Related Work & Insights¶
- vs. Cohen 2019 / Salman 2019 (Gaussian RS): This work strictly generalizes their continuous certificates, exactly reproducing the \(\Phi^{-1}(p_A)-\Phi^{-1}(\tau)\) formula when no discrete perturbation exists.
- vs. Chen 2025a (fractional knapsack for LLM safety): That work only solves the pure discrete side via 0-1/fractional knapsack solvers; this work proves that adding Gaussian noise collapses the knapsack into a 1D equation, reducing complexity to \(O(\log\epsilon^{-1})\).
- vs. MMCert (Wang 2024): MMCert uses independent subsampling for each modality before aggregation (essentially an \(\ell_0\) cross-modal threshold). Its zero certification on interaction-only data underscores the necessity of the joint NP framework.
- vs. COMMIT / CertTA: These ad-hoc multi-sensor/network certifications are not based on classical NP analysis. This work provides the first principled joint Neyman-Pearson certificate for heterogeneous discrete-continuous threats.
Rating¶
- Novelty: ⭐⭐⭐⭐⭐ First closed-form joint NP certificate for hybrid perturbations; beautiful insight on collapsing knapsack into a 1D equation.

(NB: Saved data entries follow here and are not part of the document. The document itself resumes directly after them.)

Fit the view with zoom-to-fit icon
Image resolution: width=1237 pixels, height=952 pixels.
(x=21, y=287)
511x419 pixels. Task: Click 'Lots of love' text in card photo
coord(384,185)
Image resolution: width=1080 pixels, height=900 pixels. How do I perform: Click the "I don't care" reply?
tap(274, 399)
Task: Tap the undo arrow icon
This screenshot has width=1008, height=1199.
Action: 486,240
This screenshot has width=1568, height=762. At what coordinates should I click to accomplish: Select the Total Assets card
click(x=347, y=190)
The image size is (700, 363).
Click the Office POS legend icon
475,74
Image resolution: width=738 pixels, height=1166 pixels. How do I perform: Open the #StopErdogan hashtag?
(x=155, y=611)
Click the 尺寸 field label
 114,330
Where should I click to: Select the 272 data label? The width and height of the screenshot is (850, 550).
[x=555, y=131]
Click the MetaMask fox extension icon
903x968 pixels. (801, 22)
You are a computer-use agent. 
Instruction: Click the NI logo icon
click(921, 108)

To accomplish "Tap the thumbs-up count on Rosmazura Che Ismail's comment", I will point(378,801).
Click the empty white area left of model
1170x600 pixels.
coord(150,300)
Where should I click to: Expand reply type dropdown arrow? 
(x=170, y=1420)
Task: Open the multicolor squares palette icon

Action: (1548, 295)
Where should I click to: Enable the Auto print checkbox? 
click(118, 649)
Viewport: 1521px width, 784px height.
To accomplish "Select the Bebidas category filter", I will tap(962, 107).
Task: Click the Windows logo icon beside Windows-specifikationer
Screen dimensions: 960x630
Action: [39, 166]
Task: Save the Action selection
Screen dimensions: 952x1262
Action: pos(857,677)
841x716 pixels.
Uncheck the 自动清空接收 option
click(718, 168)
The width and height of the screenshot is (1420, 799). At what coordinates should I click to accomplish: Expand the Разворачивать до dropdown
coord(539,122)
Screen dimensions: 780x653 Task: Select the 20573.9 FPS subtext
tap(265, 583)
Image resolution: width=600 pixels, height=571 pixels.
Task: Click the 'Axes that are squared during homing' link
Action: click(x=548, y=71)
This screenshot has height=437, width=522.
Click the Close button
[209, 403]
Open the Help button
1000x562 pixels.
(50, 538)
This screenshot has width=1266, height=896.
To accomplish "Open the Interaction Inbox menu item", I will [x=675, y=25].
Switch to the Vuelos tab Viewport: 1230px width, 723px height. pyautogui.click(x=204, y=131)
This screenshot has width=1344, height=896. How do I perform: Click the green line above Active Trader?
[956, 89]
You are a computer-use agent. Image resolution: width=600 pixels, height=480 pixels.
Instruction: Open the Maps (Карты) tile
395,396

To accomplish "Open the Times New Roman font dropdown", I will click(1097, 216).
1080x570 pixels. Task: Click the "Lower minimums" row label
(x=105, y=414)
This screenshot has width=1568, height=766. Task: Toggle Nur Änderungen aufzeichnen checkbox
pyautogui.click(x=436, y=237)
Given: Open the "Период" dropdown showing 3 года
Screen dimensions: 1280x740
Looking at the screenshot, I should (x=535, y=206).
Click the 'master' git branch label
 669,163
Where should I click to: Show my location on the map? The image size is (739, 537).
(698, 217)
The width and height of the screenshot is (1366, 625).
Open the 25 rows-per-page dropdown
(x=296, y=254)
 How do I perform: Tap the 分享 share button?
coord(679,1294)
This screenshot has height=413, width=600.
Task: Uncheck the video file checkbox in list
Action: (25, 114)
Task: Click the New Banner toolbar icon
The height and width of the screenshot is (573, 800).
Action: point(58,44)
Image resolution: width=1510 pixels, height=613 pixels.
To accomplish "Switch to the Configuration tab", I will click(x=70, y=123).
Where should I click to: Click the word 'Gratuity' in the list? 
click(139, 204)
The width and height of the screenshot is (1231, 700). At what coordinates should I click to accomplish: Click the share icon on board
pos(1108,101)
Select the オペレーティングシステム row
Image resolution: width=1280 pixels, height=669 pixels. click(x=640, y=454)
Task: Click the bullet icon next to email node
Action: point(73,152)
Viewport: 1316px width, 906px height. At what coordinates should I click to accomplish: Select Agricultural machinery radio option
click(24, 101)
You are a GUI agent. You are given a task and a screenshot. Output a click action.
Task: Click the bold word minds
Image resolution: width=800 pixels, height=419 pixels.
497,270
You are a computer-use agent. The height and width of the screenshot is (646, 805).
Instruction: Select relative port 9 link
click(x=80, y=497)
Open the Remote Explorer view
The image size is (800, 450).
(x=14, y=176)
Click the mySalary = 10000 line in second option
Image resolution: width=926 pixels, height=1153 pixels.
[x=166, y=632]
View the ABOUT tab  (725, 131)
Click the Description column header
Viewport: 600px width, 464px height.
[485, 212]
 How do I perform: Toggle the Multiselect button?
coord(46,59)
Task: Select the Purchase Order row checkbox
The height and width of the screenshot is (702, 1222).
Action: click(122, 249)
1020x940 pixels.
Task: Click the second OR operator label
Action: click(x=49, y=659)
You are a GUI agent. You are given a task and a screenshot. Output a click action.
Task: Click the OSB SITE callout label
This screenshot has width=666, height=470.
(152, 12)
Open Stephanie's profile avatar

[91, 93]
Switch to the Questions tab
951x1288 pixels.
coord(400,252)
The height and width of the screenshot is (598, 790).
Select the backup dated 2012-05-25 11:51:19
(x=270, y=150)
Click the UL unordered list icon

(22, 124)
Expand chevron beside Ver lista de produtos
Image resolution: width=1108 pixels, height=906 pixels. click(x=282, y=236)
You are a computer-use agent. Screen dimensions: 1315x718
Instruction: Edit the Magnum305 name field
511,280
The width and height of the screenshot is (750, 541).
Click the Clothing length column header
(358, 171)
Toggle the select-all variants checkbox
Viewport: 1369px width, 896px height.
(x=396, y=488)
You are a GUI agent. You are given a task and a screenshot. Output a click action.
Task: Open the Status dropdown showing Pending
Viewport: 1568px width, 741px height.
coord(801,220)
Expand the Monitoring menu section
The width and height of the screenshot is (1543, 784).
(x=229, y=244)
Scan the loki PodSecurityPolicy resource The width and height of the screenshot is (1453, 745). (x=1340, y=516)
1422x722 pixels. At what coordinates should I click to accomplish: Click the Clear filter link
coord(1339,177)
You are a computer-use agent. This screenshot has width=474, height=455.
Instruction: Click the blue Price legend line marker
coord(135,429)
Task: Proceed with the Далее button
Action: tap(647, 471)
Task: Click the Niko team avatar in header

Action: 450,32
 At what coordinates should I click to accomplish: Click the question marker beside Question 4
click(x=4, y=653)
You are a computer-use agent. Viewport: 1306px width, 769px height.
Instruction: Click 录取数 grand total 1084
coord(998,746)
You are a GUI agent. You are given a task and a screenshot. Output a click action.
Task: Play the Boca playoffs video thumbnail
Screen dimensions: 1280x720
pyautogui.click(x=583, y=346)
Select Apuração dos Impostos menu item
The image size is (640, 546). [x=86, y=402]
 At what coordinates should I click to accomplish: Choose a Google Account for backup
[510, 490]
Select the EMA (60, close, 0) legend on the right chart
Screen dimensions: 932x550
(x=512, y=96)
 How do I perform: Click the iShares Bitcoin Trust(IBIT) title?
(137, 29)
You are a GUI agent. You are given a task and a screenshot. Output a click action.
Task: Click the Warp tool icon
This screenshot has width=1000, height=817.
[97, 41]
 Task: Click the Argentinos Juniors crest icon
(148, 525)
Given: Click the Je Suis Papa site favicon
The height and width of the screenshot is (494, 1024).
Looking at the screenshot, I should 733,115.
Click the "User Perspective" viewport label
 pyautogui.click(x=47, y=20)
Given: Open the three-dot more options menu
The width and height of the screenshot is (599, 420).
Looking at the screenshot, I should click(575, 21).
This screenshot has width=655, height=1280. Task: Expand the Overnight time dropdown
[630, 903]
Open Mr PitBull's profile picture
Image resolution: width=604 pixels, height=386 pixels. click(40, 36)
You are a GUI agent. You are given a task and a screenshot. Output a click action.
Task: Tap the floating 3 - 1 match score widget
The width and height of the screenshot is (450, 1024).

- Experimental Thoroughness: ⭐⭐⭐⭐ Covers tabular data, multimodal safety, empirical attacks, external benchmarks, and extensive \(\beta/\sigma\) ablations. Could be improved with larger \(d\) and more base models.
- Writing Quality: ⭐⭐⭐⭐ Rigorous theorems, propositions, and counterexamples; clearly states limitations and structural parameters.
- Value: ⭐⭐⭐⭐ Provides the first theoretically rigorous model-agnostic certificate for multimodal safety and prompt injection, with direct implications for high-stakes deployments (medical VLM, robotics).